═════ Given data

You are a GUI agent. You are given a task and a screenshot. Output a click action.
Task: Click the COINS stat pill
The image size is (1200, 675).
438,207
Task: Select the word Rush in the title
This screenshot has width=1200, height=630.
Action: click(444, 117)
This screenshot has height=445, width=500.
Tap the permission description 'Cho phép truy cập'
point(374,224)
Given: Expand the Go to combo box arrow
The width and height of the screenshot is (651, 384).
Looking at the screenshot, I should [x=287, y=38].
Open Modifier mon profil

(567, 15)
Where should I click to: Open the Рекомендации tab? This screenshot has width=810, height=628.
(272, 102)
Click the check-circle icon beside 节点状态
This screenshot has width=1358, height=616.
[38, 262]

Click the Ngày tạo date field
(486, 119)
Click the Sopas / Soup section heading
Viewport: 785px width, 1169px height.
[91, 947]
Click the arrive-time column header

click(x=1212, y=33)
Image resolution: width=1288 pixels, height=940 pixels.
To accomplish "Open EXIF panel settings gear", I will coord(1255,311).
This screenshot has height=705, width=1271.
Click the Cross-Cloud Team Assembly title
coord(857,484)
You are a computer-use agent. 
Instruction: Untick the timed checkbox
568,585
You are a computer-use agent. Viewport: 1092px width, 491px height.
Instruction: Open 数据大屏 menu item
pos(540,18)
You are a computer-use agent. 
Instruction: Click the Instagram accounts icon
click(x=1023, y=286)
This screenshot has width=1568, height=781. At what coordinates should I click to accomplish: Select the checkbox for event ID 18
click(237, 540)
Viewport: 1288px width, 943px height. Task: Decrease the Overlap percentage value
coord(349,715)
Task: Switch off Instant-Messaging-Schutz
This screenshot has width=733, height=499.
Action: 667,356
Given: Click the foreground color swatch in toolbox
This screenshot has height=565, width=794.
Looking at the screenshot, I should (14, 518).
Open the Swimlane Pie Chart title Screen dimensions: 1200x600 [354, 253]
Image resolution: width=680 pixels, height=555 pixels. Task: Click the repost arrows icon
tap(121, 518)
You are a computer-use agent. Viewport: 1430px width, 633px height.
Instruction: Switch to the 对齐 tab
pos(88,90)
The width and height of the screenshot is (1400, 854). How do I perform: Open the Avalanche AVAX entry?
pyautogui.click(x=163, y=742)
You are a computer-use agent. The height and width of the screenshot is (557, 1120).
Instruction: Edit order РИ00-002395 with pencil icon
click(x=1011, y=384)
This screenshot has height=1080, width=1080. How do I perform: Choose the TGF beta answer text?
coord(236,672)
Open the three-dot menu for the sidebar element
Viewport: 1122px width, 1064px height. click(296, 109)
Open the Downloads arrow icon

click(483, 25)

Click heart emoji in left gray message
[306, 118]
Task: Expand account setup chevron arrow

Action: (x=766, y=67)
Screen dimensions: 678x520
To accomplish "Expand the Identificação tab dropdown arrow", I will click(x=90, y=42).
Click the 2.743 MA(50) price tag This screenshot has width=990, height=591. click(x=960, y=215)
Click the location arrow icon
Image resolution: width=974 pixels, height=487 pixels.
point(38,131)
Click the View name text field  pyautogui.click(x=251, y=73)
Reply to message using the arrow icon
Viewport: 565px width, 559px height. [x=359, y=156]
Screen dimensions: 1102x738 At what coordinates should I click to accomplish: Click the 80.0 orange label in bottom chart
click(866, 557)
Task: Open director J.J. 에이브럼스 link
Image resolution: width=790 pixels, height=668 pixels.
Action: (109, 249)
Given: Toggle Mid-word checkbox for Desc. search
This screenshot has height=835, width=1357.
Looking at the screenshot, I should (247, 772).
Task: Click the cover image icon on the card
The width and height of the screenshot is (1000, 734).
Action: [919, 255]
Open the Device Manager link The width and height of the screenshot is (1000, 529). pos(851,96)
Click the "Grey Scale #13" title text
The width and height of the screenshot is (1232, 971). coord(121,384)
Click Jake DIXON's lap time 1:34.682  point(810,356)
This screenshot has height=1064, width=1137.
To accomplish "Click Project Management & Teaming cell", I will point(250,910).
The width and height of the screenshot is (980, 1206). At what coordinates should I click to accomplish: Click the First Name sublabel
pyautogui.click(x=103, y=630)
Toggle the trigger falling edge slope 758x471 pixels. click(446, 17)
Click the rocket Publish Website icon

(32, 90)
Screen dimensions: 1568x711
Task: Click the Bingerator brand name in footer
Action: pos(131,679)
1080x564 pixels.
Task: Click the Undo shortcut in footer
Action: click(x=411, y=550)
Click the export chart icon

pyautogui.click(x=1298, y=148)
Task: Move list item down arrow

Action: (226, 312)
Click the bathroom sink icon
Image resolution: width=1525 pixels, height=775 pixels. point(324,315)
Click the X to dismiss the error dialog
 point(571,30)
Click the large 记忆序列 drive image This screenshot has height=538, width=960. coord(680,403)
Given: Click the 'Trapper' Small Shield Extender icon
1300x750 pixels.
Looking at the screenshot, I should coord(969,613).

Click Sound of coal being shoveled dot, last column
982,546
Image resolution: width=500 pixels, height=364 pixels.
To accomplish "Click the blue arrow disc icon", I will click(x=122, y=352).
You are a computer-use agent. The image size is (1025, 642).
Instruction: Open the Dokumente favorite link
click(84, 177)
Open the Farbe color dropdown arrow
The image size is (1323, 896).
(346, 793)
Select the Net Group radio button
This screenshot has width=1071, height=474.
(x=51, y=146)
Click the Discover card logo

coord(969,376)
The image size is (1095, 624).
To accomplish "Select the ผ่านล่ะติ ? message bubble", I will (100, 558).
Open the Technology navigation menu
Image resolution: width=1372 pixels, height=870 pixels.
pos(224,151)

══════════

=== Task to carry out ===
Each line above must be retyped exactly.

=== Answer box ===
You are a GUI agent. You are given a task and a screenshot. Output a click action.
Task: Click the COINS stat pill
The image size is (1200, 675).
438,207
Task: Select the word Rush in the title
This screenshot has width=1200, height=630.
Action: click(444, 117)
This screenshot has height=445, width=500.
Tap the permission description 'Cho phép truy cập'
point(374,224)
Given: Expand the Go to combo box arrow
The width and height of the screenshot is (651, 384).
Looking at the screenshot, I should [x=287, y=38].
Open Modifier mon profil

(567, 15)
Where should I click to: Open the Рекомендации tab? This screenshot has width=810, height=628.
(272, 102)
Click the check-circle icon beside 节点状态
This screenshot has width=1358, height=616.
[38, 262]

Click the Ngày tạo date field
(486, 119)
Click the Sopas / Soup section heading
Viewport: 785px width, 1169px height.
[91, 947]
Click the arrive-time column header

click(x=1212, y=33)
Image resolution: width=1288 pixels, height=940 pixels.
To accomplish "Open EXIF panel settings gear", I will coord(1255,311).
This screenshot has height=705, width=1271.
Click the Cross-Cloud Team Assembly title
coord(857,484)
You are a computer-use agent. 
Instruction: Untick the timed checkbox
568,585
You are a computer-use agent. Viewport: 1092px width, 491px height.
Instruction: Open 数据大屏 menu item
pos(540,18)
You are a computer-use agent. 
Instruction: Click the Instagram accounts icon
click(x=1023, y=286)
This screenshot has width=1568, height=781. At what coordinates should I click to accomplish: Select the checkbox for event ID 18
click(237, 540)
Viewport: 1288px width, 943px height. Task: Decrease the Overlap percentage value
coord(349,715)
Task: Switch off Instant-Messaging-Schutz
This screenshot has width=733, height=499.
Action: 667,356
Given: Click the foreground color swatch in toolbox
This screenshot has height=565, width=794.
Looking at the screenshot, I should (14, 518).
Open the Swimlane Pie Chart title Screen dimensions: 1200x600 [354, 253]
Image resolution: width=680 pixels, height=555 pixels. Task: Click the repost arrows icon
tap(121, 518)
You are a computer-use agent. Viewport: 1430px width, 633px height.
Instruction: Switch to the 对齐 tab
pos(88,90)
The width and height of the screenshot is (1400, 854). How do I perform: Open the Avalanche AVAX entry?
pyautogui.click(x=163, y=742)
You are a computer-use agent. The height and width of the screenshot is (557, 1120).
Instruction: Edit order РИ00-002395 with pencil icon
click(x=1011, y=384)
This screenshot has height=1080, width=1080. How do I perform: Choose the TGF beta answer text?
coord(236,672)
Open the three-dot menu for the sidebar element
Viewport: 1122px width, 1064px height. click(296, 109)
Open the Downloads arrow icon

click(483, 25)

Click heart emoji in left gray message
[306, 118]
Task: Expand account setup chevron arrow

Action: (x=766, y=67)
Screen dimensions: 678x520
To accomplish "Expand the Identificação tab dropdown arrow", I will click(x=90, y=42).
Click the 2.743 MA(50) price tag This screenshot has width=990, height=591. click(x=960, y=215)
Click the location arrow icon
Image resolution: width=974 pixels, height=487 pixels.
point(38,131)
Click the View name text field  pyautogui.click(x=251, y=73)
Reply to message using the arrow icon
Viewport: 565px width, 559px height. [x=359, y=156]
Screen dimensions: 1102x738 At what coordinates should I click to accomplish: Click the 80.0 orange label in bottom chart
click(866, 557)
Task: Open director J.J. 에이브럼스 link
Image resolution: width=790 pixels, height=668 pixels.
Action: (109, 249)
Given: Toggle Mid-word checkbox for Desc. search
This screenshot has height=835, width=1357.
Looking at the screenshot, I should (247, 772).
Task: Click the cover image icon on the card
The width and height of the screenshot is (1000, 734).
Action: [919, 255]
Open the Device Manager link The width and height of the screenshot is (1000, 529). pos(851,96)
Click the "Grey Scale #13" title text
The width and height of the screenshot is (1232, 971). coord(121,384)
Click Jake DIXON's lap time 1:34.682  point(810,356)
This screenshot has height=1064, width=1137.
To accomplish "Click Project Management & Teaming cell", I will point(250,910).
The width and height of the screenshot is (980, 1206). At what coordinates should I click to accomplish: Click the First Name sublabel
pyautogui.click(x=103, y=630)
Toggle the trigger falling edge slope 758x471 pixels. click(446, 17)
Click the rocket Publish Website icon

(32, 90)
Screen dimensions: 1568x711
Task: Click the Bingerator brand name in footer
Action: pos(131,679)
1080x564 pixels.
Task: Click the Undo shortcut in footer
Action: click(x=411, y=550)
Click the export chart icon

pyautogui.click(x=1298, y=148)
Task: Move list item down arrow

Action: (226, 312)
Click the bathroom sink icon
Image resolution: width=1525 pixels, height=775 pixels. point(324,315)
Click the X to dismiss the error dialog
 point(571,30)
Click the large 记忆序列 drive image This screenshot has height=538, width=960. coord(680,403)
Given: Click the 'Trapper' Small Shield Extender icon
1300x750 pixels.
Looking at the screenshot, I should coord(969,613).

Click Sound of coal being shoveled dot, last column
982,546
Image resolution: width=500 pixels, height=364 pixels.
To accomplish "Click the blue arrow disc icon", I will click(x=122, y=352).
You are a computer-use agent. The image size is (1025, 642).
Instruction: Open the Dokumente favorite link
click(84, 177)
Open the Farbe color dropdown arrow
The image size is (1323, 896).
(346, 793)
Select the Net Group radio button
This screenshot has width=1071, height=474.
(x=51, y=146)
Click the Discover card logo

coord(969,376)
The image size is (1095, 624).
To accomplish "Select the ผ่านล่ะติ ? message bubble", I will (100, 558).
Open the Technology navigation menu
Image resolution: width=1372 pixels, height=870 pixels.
pos(224,151)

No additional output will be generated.